TASK STATEMENT | When you reach the line containing "Click the arrow beside the pink sticky note", begin copying, and keep copying each line exactly until the listing ends.

MATERIAL FOR THE TASK |
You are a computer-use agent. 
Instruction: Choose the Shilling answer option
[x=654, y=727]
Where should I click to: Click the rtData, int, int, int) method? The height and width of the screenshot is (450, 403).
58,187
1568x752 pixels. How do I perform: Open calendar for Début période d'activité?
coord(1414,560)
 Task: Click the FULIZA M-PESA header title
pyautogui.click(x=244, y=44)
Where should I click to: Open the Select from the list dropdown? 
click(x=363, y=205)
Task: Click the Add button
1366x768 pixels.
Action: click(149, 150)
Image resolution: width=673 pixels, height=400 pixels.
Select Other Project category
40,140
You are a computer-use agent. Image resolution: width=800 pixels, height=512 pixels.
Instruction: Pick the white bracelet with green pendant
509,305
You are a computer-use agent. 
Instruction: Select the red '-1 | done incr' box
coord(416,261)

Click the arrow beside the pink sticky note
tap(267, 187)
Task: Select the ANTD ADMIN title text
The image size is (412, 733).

WRITTEN RESPONSE |
Click the arrow beside the pink sticky note
tap(267, 187)
Task: Select the ANTD ADMIN title text
The image size is (412, 733).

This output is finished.